The advantages of this high-low barrage and central spine as compared to other tidal power systems, such as at La Rance in France are extensive :-
1. Because the power is generated by water passing between the high and low lake, electricity can be generated when it is needed and not when the tide is flowing.
2. It can also be used as a pumped storage system to store electricity, because if power is not needed, the generators can become pumps and they can pump water from the low lake to the high lake. Pumped storage is a technique that can also be used with wind power to sort out fluctuations.
3. Frederick Snow and Partners are airport builders and also felt that a major offshore airport could be built on the spine. Remember that the estuary runs the right direction for runways in the UK.

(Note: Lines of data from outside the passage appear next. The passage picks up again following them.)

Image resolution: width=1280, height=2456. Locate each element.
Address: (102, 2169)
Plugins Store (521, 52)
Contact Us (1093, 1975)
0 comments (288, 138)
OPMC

4. Another proposal would be to put energy consumptive industries such as petrochemicals and chlorine production on the spine, to keep them well away from centres of population.
5. It would also create a third Severn crossing.
6. Flooding on the Severn would be completely controlled.
As originally planned it would have created ten percent of the UK’s energy needs. Cost would have been large, but now that the UK’s economy is very much larger than in 1972, I believe it would now be very much more affordable.
The biggest objections are environmental, as the lakes would change the habitat along the coastlines.
I think that as you are going to deal with energy next week, you should take a good look at this project.
Do I think it should be built?
I am ambivalent because of the cost and environmental objections. I am a fierce opponent of wind-power because of the eyesore factor, cost and the fact that it only works part of the time. I am also someone who has hunted hounds in the shadow of Sizewell and moaned not at the power-station, but at the farmer who had taken all of his hedges out nearby.
I speak though as an engineer, who wrote the Project Management System, Artemis, that is used to create and manage most of these large projects. And also as a stud farmer, who lives in a hundred hectares of beautiful countryside.
So we have some difficult choices.
I feel that if we are going to have reliable electricity we may have to choose between nuclear, which I know is safe, but is vociferously opposed by a strident minority and schemes such as the Severn Barrage, which will also be opposed by a more local and much smaller group of people.